DO THIS: List each line of the data that contains the word "menu", treating uppercase and lowercase letters as different.

○ ○ ○ ○ ○ ○ ○

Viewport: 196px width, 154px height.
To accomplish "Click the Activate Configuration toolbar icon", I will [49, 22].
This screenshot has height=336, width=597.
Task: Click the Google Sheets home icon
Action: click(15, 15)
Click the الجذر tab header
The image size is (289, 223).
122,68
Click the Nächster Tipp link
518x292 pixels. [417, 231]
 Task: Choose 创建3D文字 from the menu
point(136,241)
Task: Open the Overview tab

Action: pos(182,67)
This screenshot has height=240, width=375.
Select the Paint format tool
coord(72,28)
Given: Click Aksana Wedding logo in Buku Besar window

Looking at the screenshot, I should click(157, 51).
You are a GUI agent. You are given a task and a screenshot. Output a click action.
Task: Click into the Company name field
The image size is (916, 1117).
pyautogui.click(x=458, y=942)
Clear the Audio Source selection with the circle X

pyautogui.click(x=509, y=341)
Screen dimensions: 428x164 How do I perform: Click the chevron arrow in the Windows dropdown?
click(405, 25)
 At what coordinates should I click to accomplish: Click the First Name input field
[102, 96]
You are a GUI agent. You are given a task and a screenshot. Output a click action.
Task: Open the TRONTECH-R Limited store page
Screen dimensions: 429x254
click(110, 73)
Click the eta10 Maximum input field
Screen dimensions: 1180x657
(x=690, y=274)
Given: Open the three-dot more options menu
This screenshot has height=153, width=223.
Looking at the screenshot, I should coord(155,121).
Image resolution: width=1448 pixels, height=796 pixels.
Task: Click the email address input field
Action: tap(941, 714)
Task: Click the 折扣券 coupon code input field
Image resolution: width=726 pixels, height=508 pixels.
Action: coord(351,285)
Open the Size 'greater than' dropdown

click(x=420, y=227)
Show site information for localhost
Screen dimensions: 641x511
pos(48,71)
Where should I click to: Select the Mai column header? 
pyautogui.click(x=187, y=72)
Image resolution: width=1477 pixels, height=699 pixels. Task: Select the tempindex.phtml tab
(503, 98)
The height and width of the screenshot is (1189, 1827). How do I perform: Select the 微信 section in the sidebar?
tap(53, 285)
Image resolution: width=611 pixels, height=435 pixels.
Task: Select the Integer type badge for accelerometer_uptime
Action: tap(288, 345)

○ ○ ○ ○ ○ ○ ○

SOLUTION TO THE PROBLEM:
 Task: Choose 创建3D文字 from the menu
Given: Open the three-dot more options menu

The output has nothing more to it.